:: Problem details ::
Turn the lines starting at the one containing "is (768, 1024)." and ending at the one containing "Looking at the image, I should click on (546, 181)." into a numbered list, skipping any blank lines. Leave the pictures out of your answer.

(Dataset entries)
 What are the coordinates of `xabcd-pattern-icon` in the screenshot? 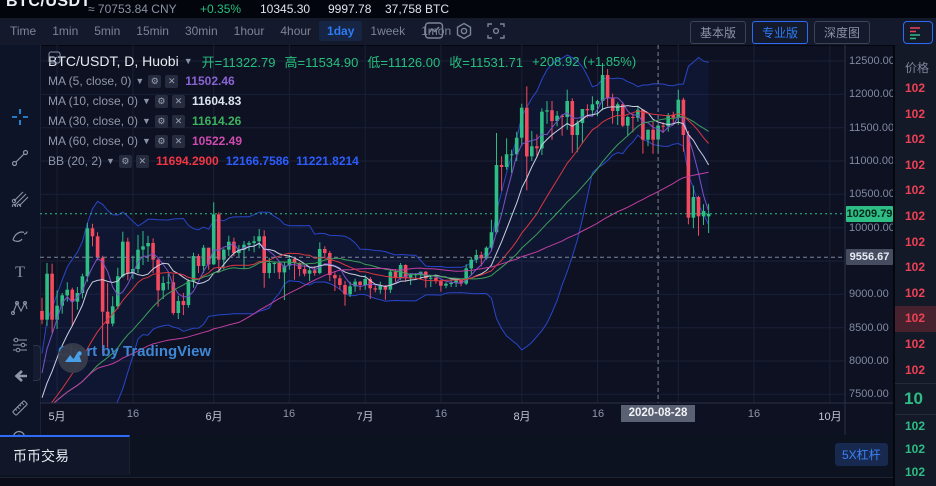 It's located at (20, 308).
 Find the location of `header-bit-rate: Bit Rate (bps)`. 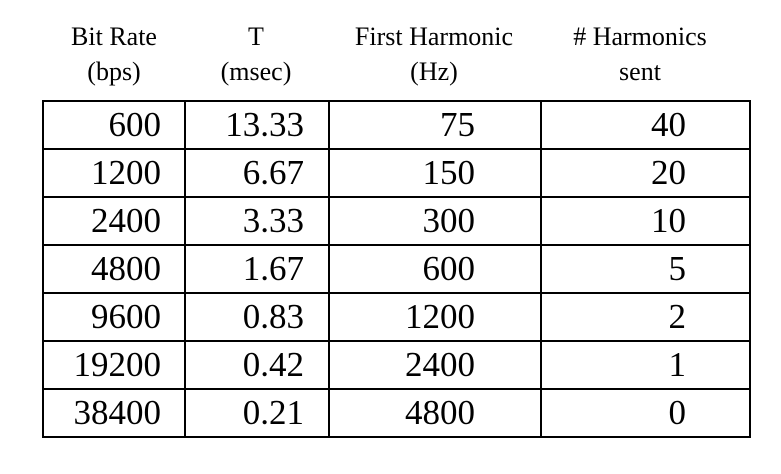

header-bit-rate: Bit Rate (bps) is located at coordinates (114, 54).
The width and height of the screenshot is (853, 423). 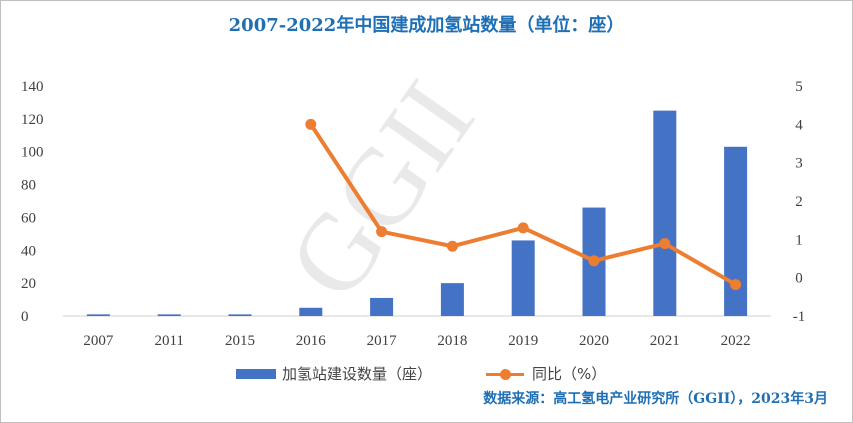 I want to click on y-left-tick-label: 100, so click(x=32, y=153).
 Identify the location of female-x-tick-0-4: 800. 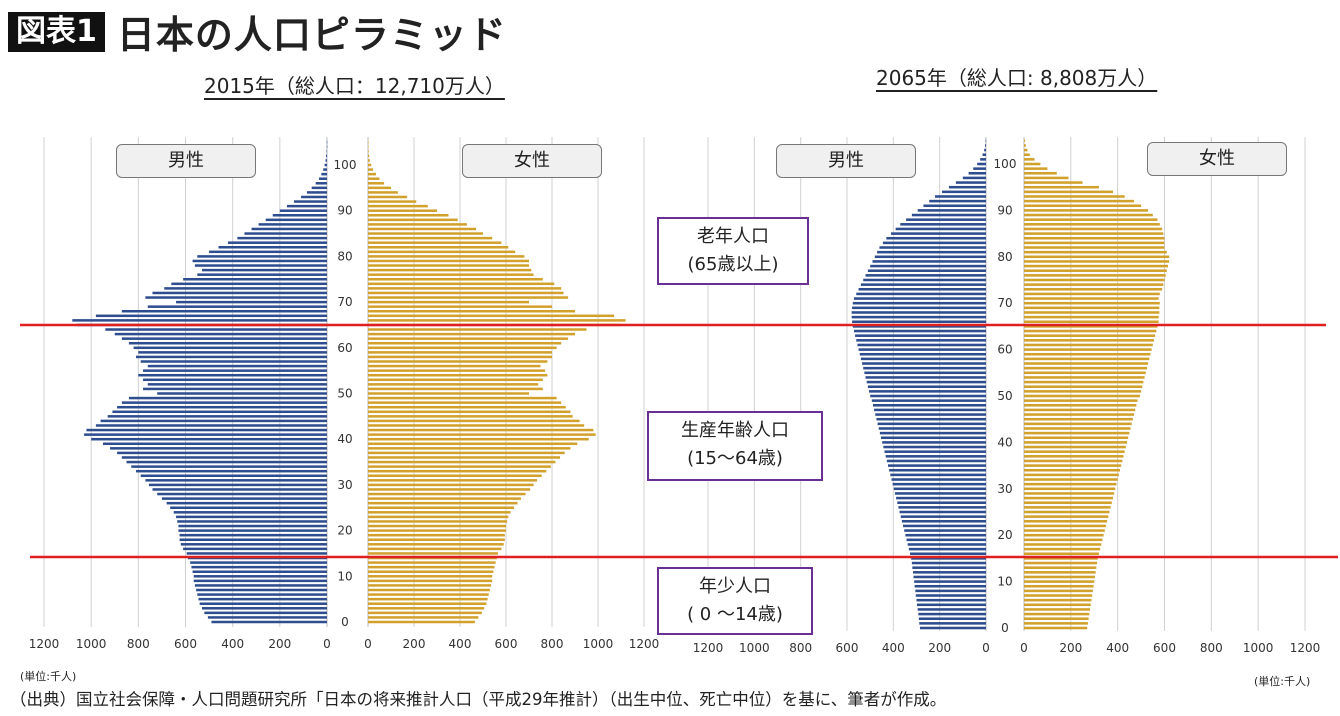
(552, 644).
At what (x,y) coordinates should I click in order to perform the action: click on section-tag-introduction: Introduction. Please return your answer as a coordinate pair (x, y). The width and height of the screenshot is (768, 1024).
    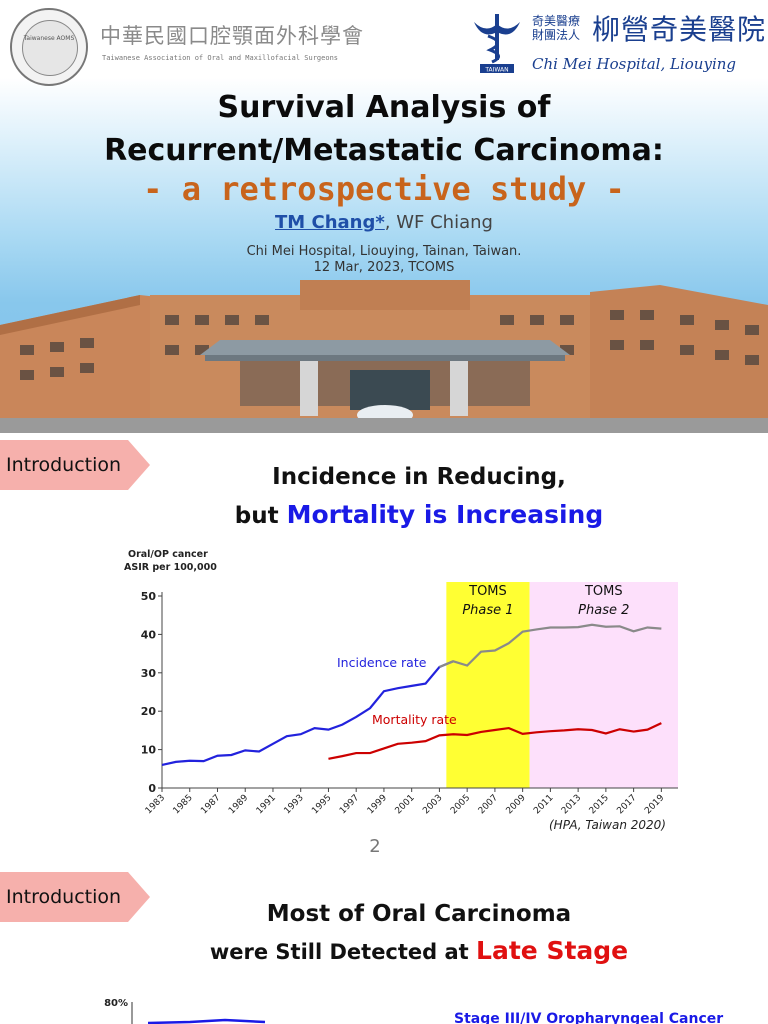
    Looking at the image, I should click on (75, 465).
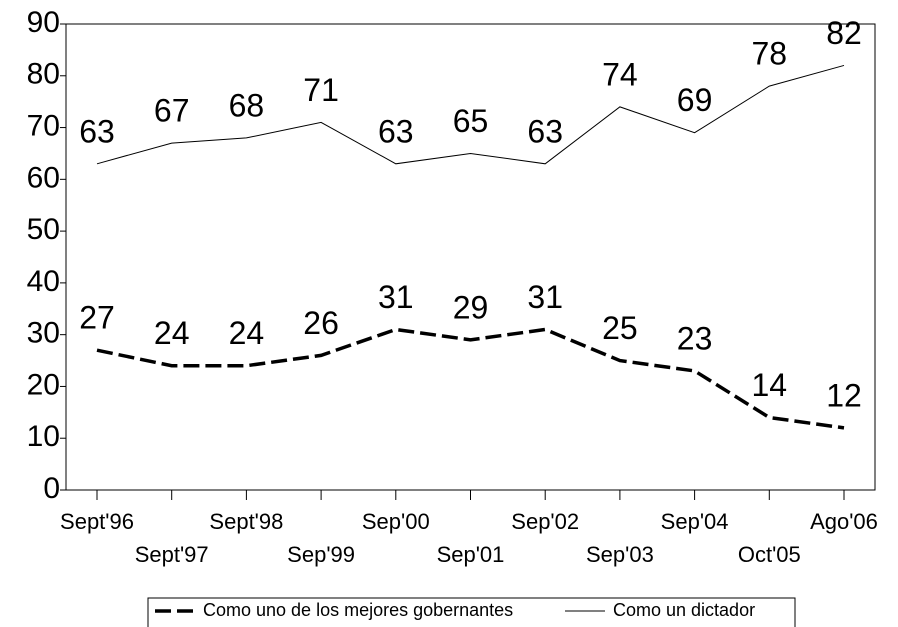 The image size is (898, 627). Describe the element at coordinates (52, 488) in the screenshot. I see `y-tick-label: 0` at that location.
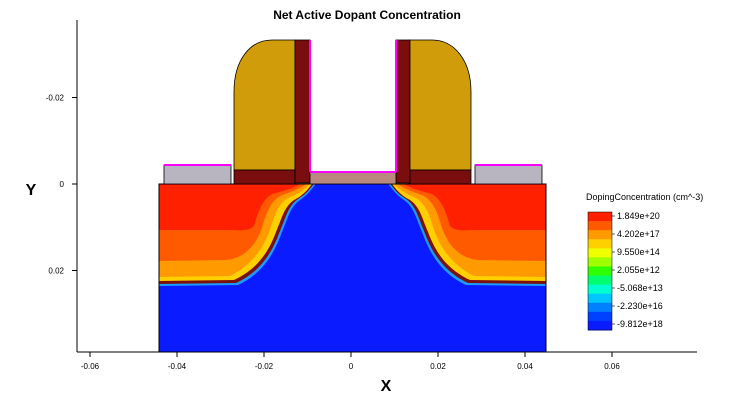 Image resolution: width=734 pixels, height=412 pixels. Describe the element at coordinates (56, 98) in the screenshot. I see `y-tick-label: -0.02` at that location.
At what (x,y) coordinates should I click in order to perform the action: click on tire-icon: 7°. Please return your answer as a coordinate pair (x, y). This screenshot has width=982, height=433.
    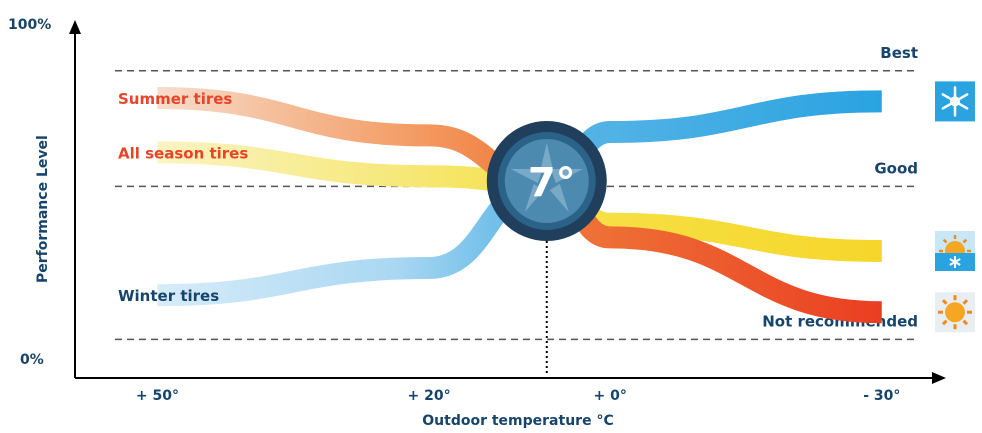
    Looking at the image, I should click on (546, 181).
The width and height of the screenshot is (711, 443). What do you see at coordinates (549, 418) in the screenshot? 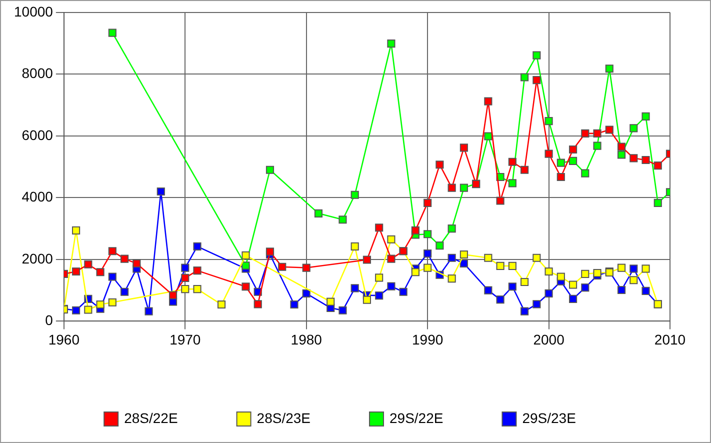
I see `legend-label: 29S/23E` at bounding box center [549, 418].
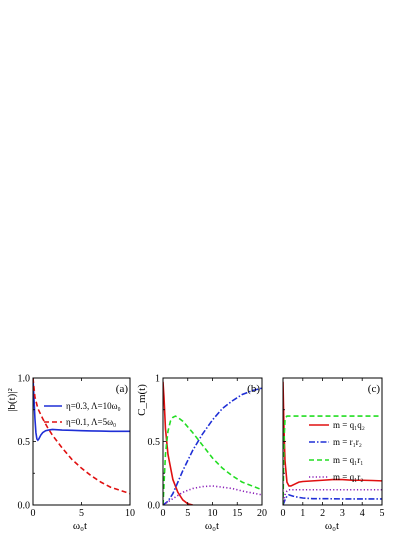  What do you see at coordinates (348, 477) in the screenshot?
I see `legend-entry: m = q₁r₂` at bounding box center [348, 477].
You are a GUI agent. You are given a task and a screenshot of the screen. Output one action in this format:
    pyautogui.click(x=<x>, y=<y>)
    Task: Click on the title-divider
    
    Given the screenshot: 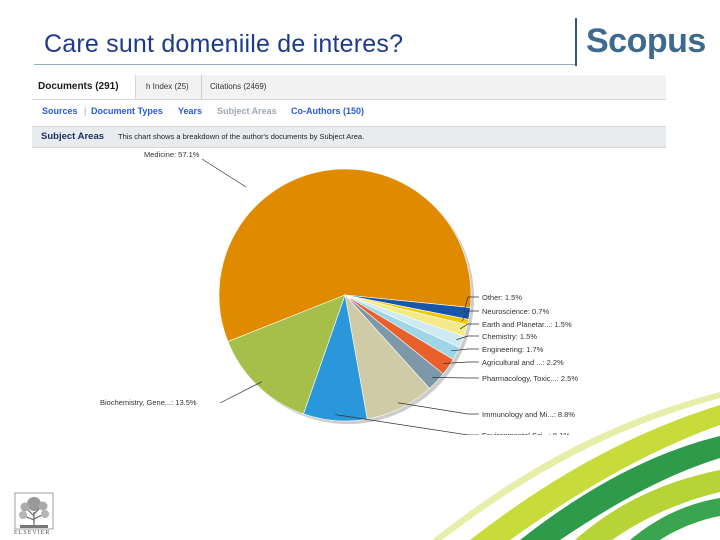 What is the action you would take?
    pyautogui.click(x=305, y=64)
    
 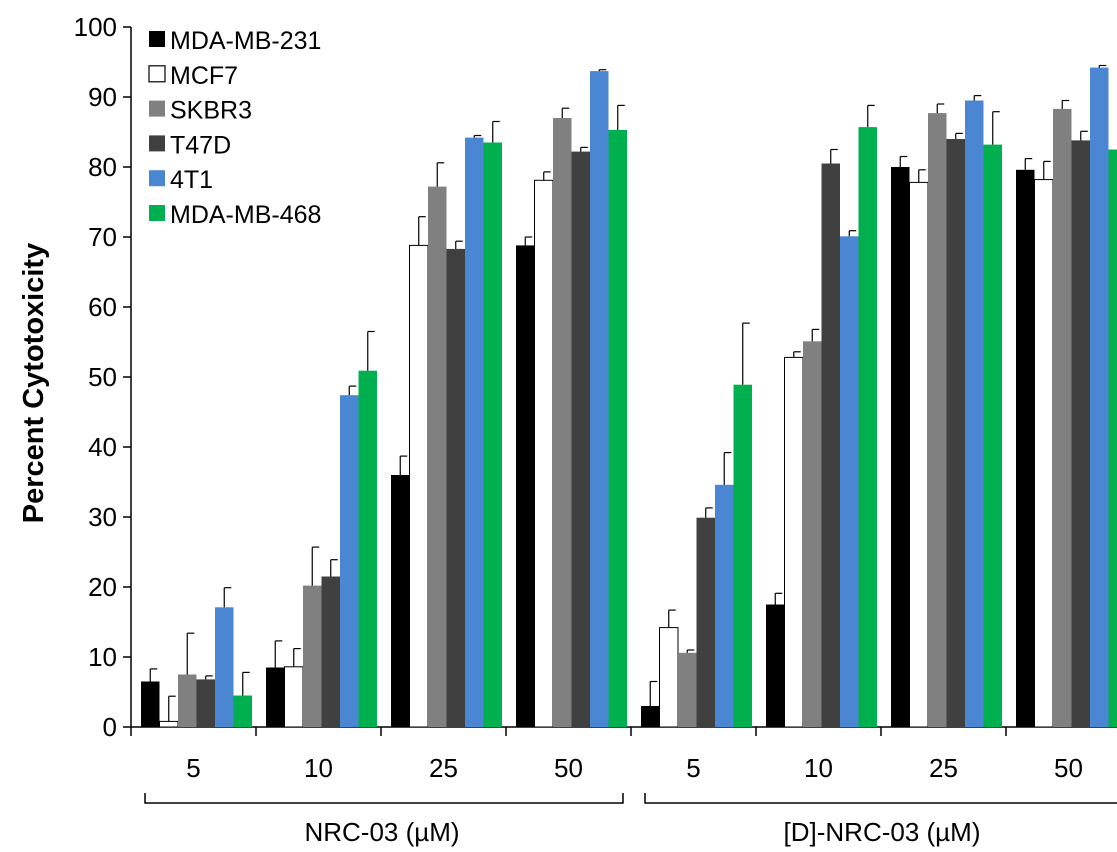 What do you see at coordinates (382, 832) in the screenshot?
I see `group-label: NRC-03 (µM)` at bounding box center [382, 832].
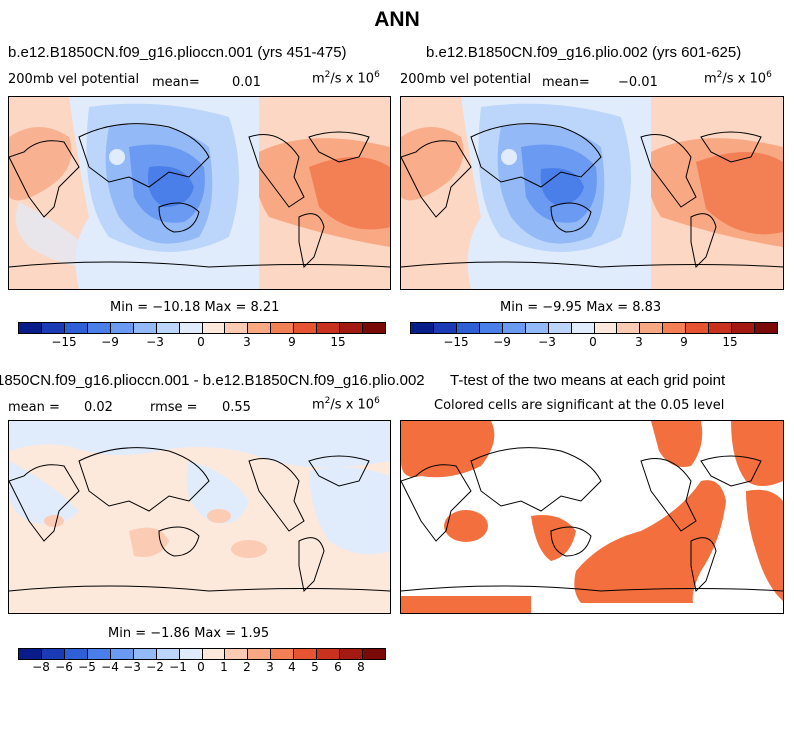 This screenshot has height=733, width=794. What do you see at coordinates (738, 78) in the screenshot?
I see `panel2-units: m2/s x 106` at bounding box center [738, 78].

:: Answer to this task ::
1. At what (x,y) coordinates should I click in order to perform the action: click on section-tag-introduction: Introduction. Please return your answer as a coordinate pair (x, y). The width and height of the screenshot is (768, 1024).
2.     Looking at the image, I should click on (75, 465).
3.  The image size is (898, 627). Describe the element at coordinates (52, 488) in the screenshot. I see `y-tick-label: 0` at that location.
4.  Image resolution: width=734 pixels, height=412 pixels. Describe the element at coordinates (56, 98) in the screenshot. I see `y-tick-label: -0.02` at that location.
5. At what (x,y) coordinates should I click in order to perform the action: click on tire-icon: 7°. Please return your answer as a coordinate pair (x, y). This screenshot has width=982, height=433.
6.     Looking at the image, I should click on (546, 181).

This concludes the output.